What It Actually Costs to Renovate a 1990s Pool in 2026
If your pool was built between 1985 and 2005, you are probably looking at a renovation rather than a repair — and the number that comes back from a contractor can feel like it was pulled from thin air. It wasn’t. Here is how renovation pricing actually works on the Treasure Coast in 2026, with the ranges we see on real Martin County projects.
The three things that move the price
Surface, deck, and equipment are the big three. A straightforward resurface with new waterline tile starts in the mid-$30Ks. Add a full Travertine deck and you are into the $60K–$90K range. Add structural repair, new plumbing, automation, and lighting — the things a 30-year-old pool usually needs — and a complete renovation typically lands between $80K and $130K.
Where the surprises hide
- Bond beam cracks behind the old tile — common, and fixable, but only visible once you open it up.
- Plumbing that predates variable-speed equipment and needs to be re-run.
- Deck drainage that no longer meets code and has to be regraded.
- Old steel or rebar corrosion near the waterline in saltwater conversions.

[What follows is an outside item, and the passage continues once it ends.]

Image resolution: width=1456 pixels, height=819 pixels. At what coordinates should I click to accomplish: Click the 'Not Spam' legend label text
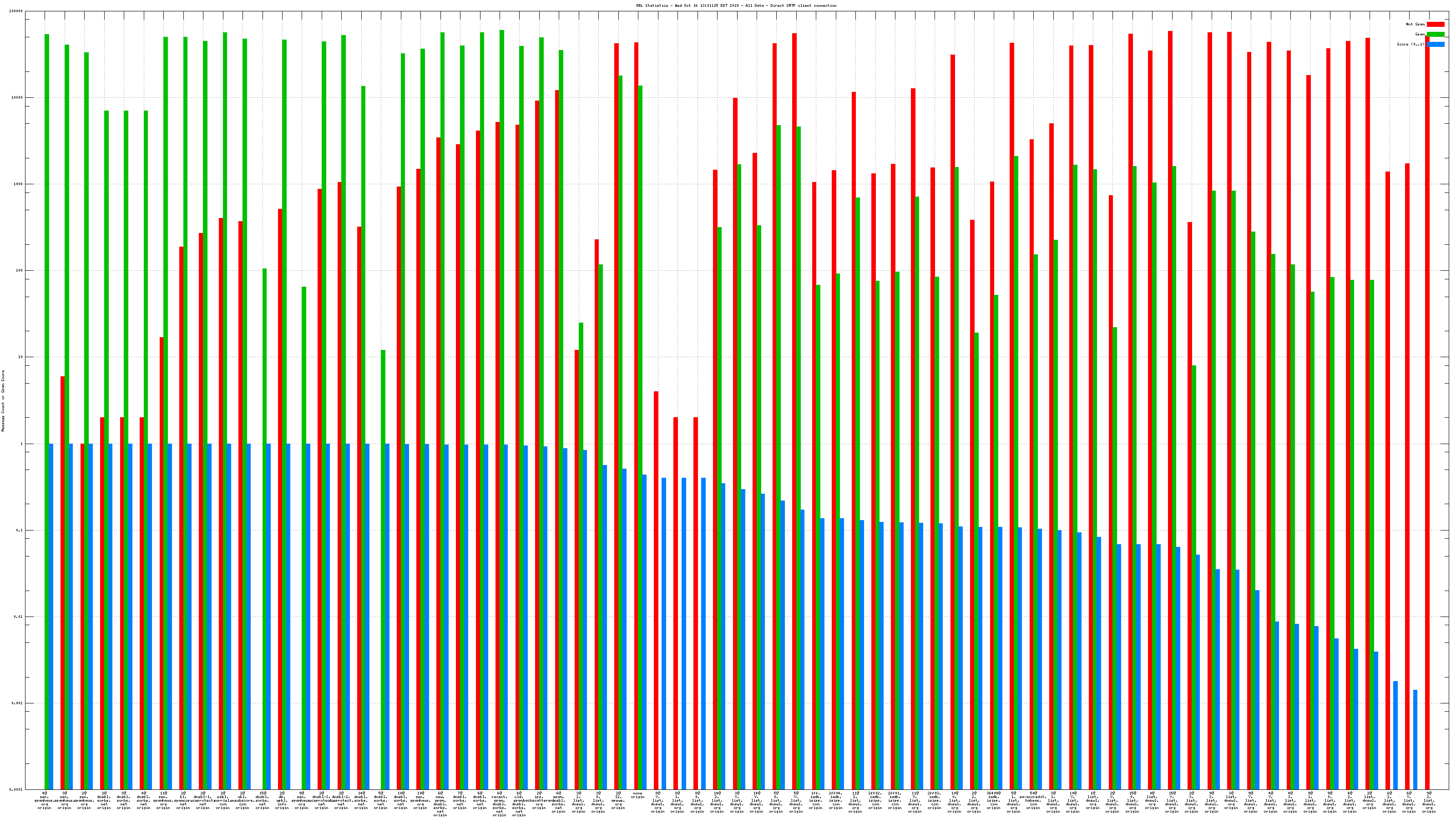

A good contractor inspects for these before quoting and prices them in — so the surprise is on us, not on you. The right way to handle the unknowns is a thorough up-front assessment and a fixed-fee contract, not a low bid padded with change orders later.
How to budget honestly
Decide what you actually want first — a refresh, or a transformation — then design to it and price the design. If you start with a number and shop it to three builders, you will get three different scopes that only look identical on the surface. Start with the outcome and the budget follows.